Woman holding a medal in a box

Hermione on her last day at King's

After qualifying as a Midwife in 2013, I was offered a job at King’s College Hospital London and started my preceptorship. After 12 intense months working in all areas of midwifery, I had found my preferred area of practice, as a community midwife and I went on to become the team leader. Here I worked across several areas in Lambeth and Southwark working with women from very varied backgrounds. It felt a privilege to support all these women in their journey through pregnancy and was lovely to see them after the birth of their baby at home.

When our organisation introduced electronic records in 2016, I was immediately keen to be involved. This was a digital revolution I had been waiting for in maternity and not long after I became the IT Specialist Midwife for the trust, now working across our two sites supporting digital in all areas of maternity.

In 2019, an opportunity came up to work at the Royal College of Midwives (RCM) as a Digital Midwife Advisor supporting the entire midwifery profession to make better use of digital technology.
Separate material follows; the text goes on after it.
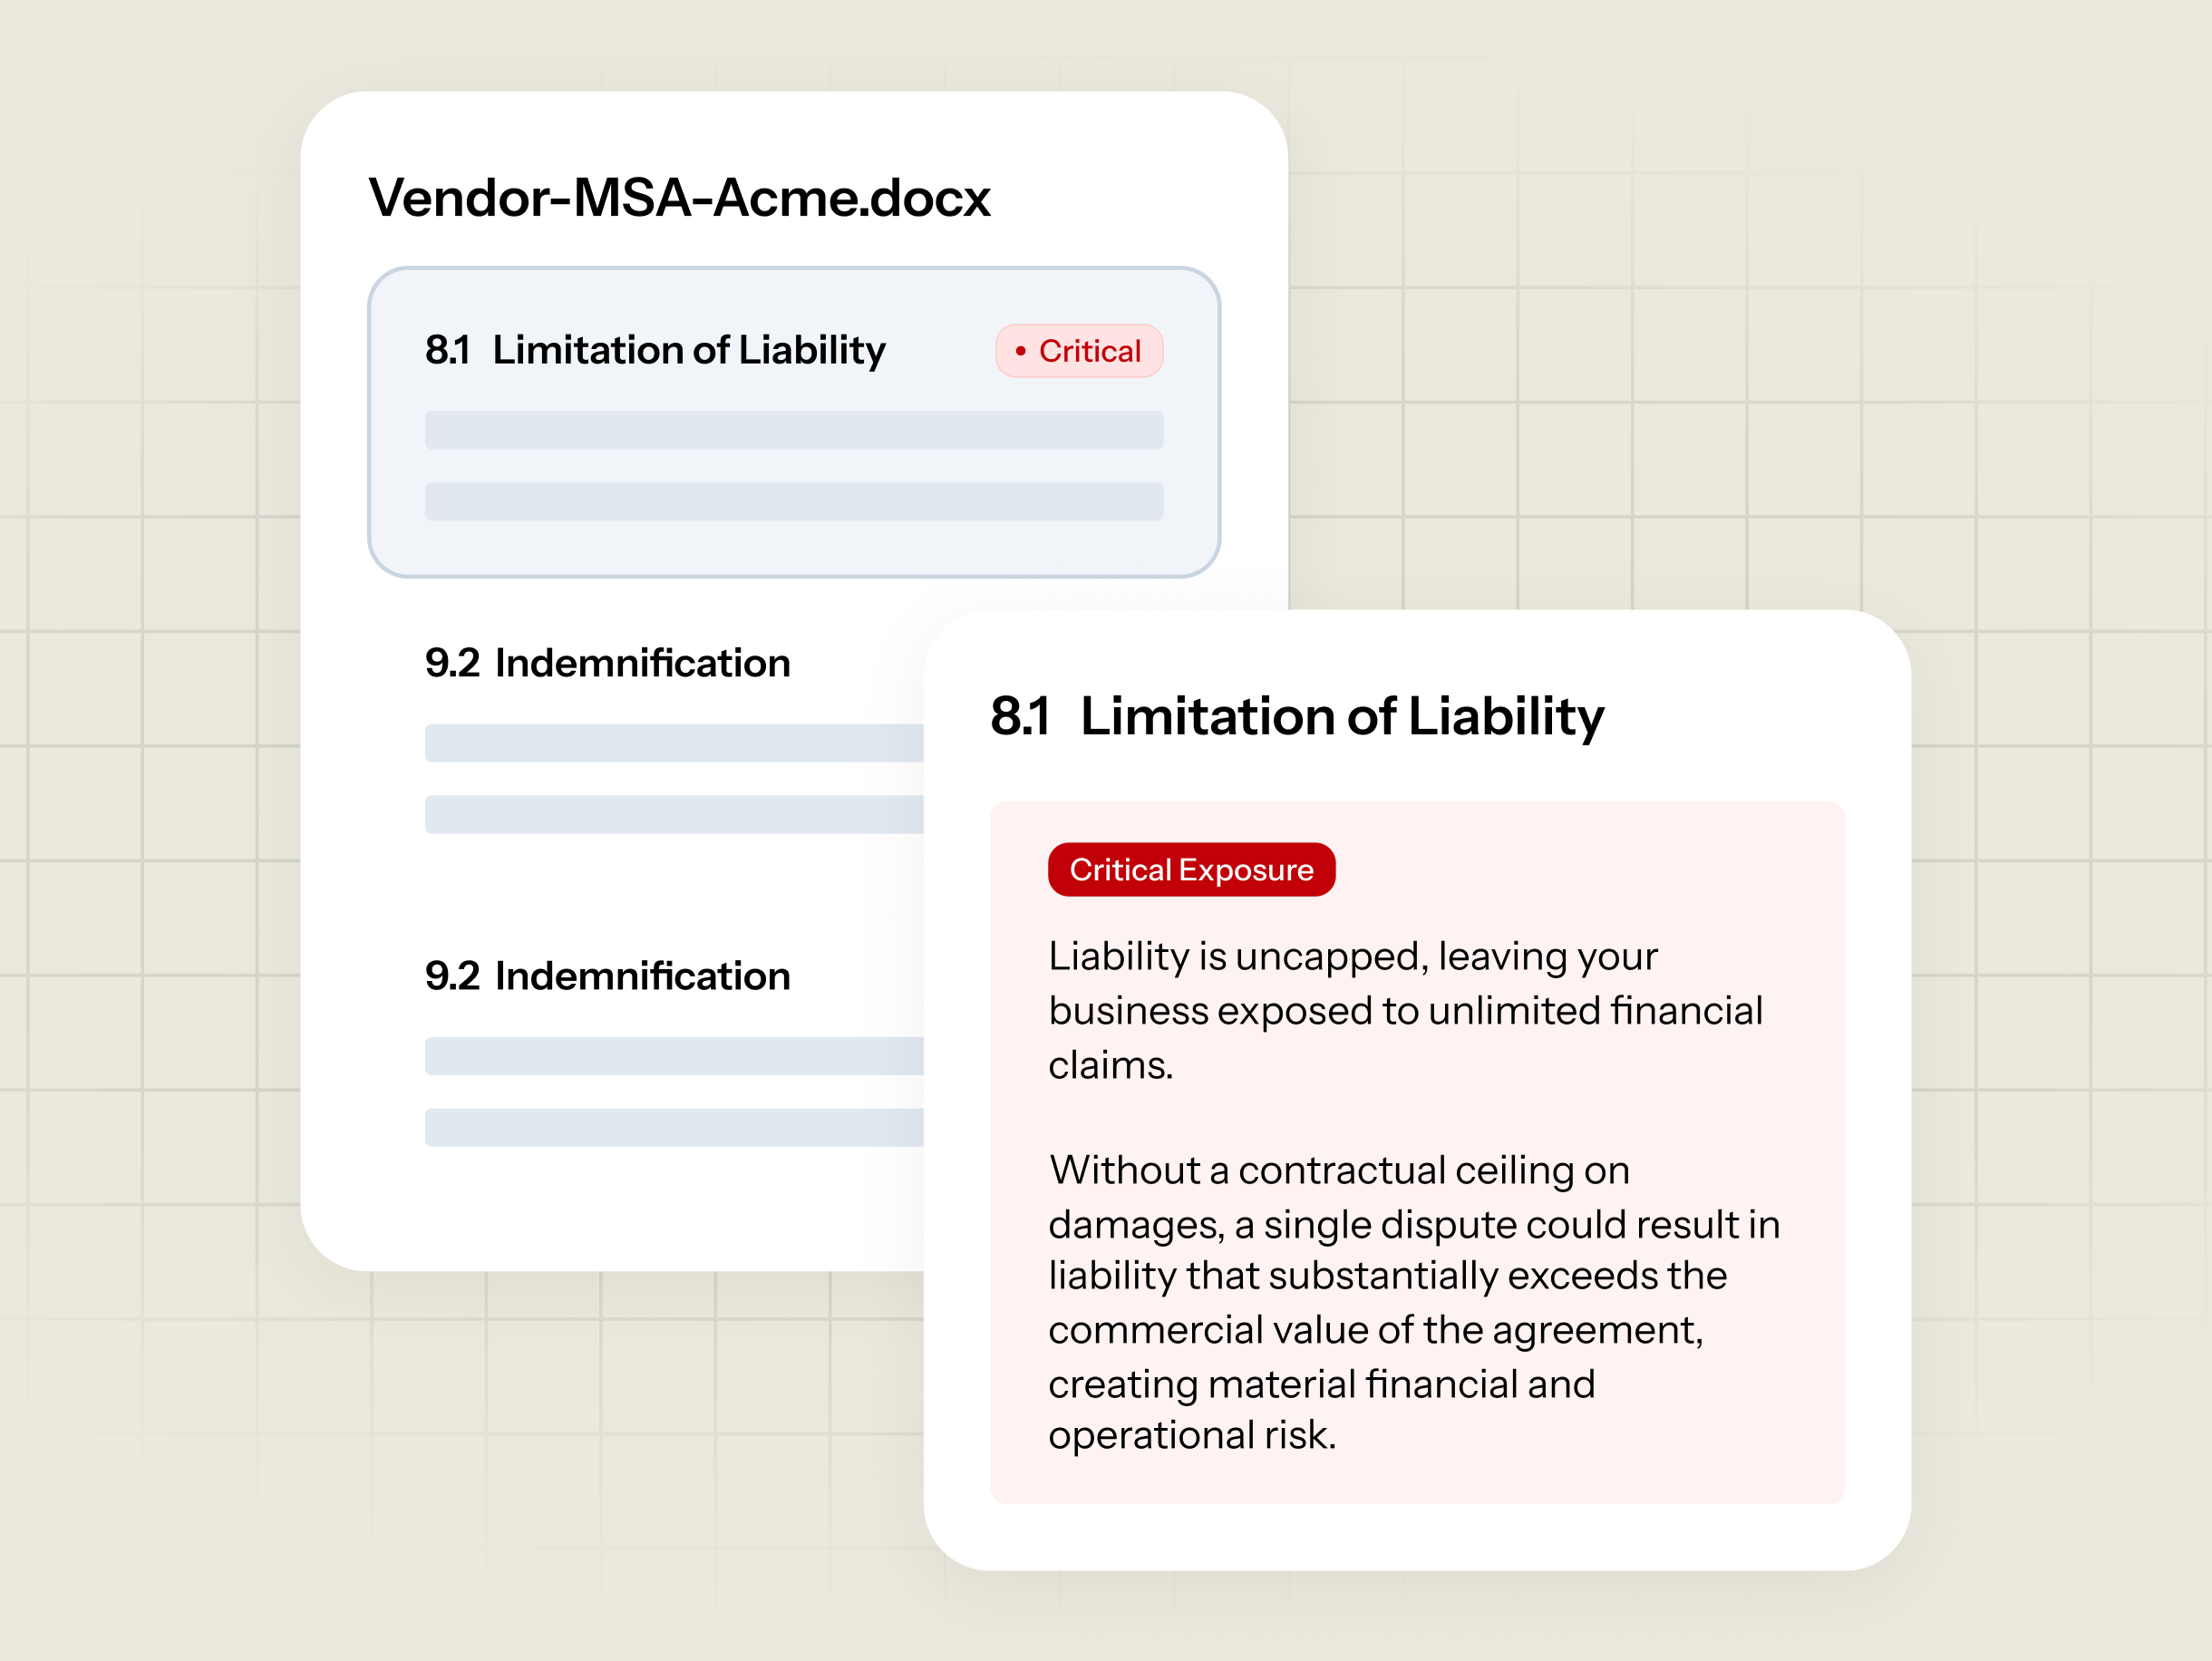
Task: Click first placeholder line under first Indemnification
Action: [674, 743]
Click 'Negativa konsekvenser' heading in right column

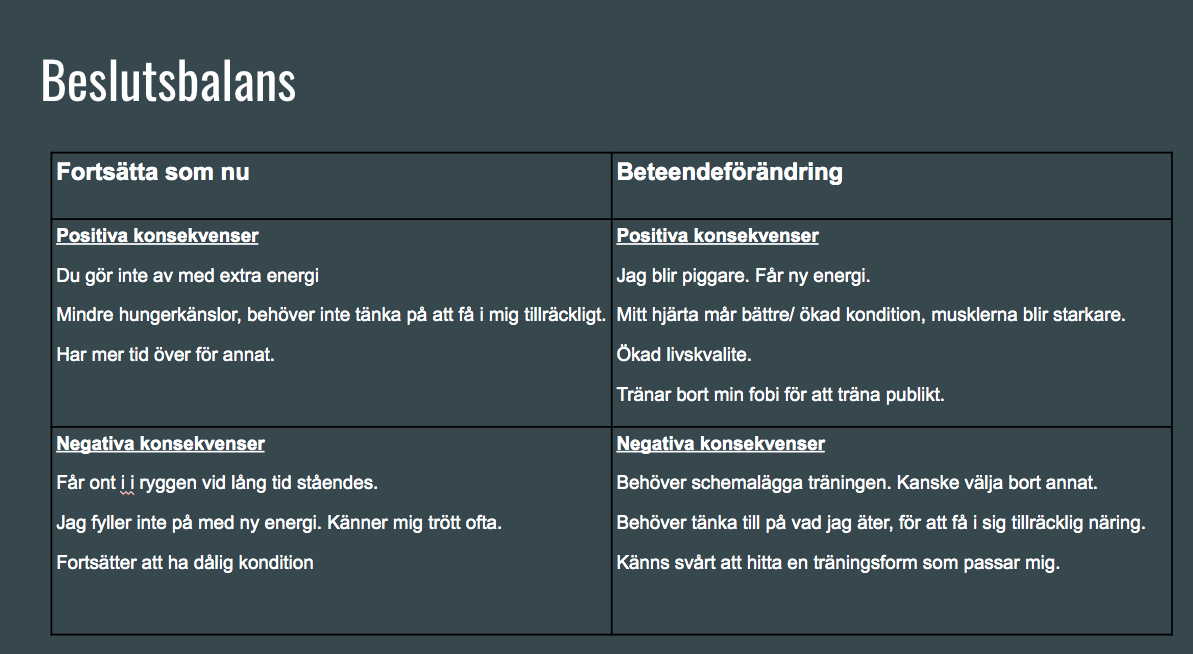pyautogui.click(x=721, y=443)
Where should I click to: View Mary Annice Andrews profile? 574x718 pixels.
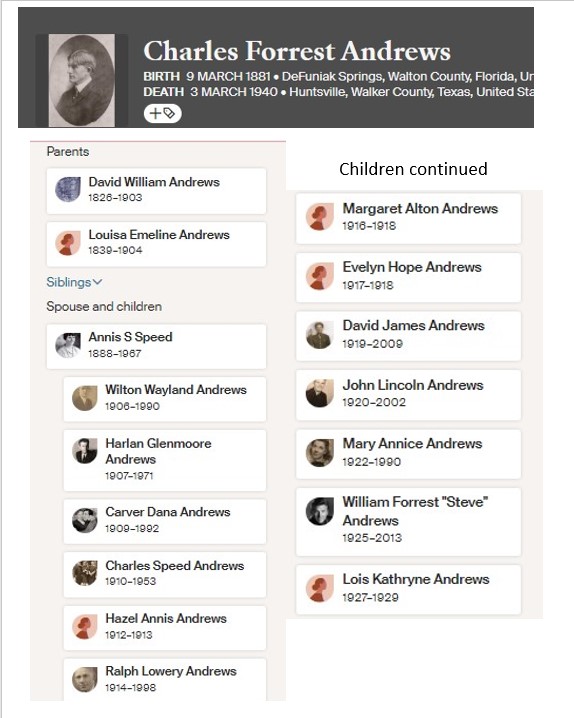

Having now worked for the RCM for 6 months I am excited to influence national policy on digital and ensure that we reap the full benefits of the available technology in maternity. This year I have also been awarded a Florence Nightingale Foundation Digital Leadership Scholarship and am excited to be starting that very soon.

Woman in midwifery uniform standing in front of a table of food

Hermione as a newly qualified midwife

The Year of the Midwife is a significant recognition of the role of our profession around the world. We are privileged in the UK to have midwives as a recognised, and respected profession. Many other countries both developed and developing do not have the same recognition for the role.

I have seen first-hand the difference a midwife makes in the experience of women on their journey to motherhood. This is both in providing excellent and safe care, but also in providing a nurturing and supportive environment. – Hermione Jackson

Day of the midwife has always been a great day of celebration, and at the RCM we have celebrated with our annual awards celebrating achievement within the profession. But a day was never enough, and year of the midwife is a more appropriate scale to recognise the value of our profession.

Despite technological advances in our profession, at the core are midwives. The care a midwife gives is unique and will have a lasting affect on that mother and her family and the long-term development of that baby into adulthood and when they go on to have their own family. Women are only in the midwife’s care for a few precious months, but the impact of that care will last for years, if not generations. The impact of good midwifery care cannot be underestimated and an is no doubt immeasurable.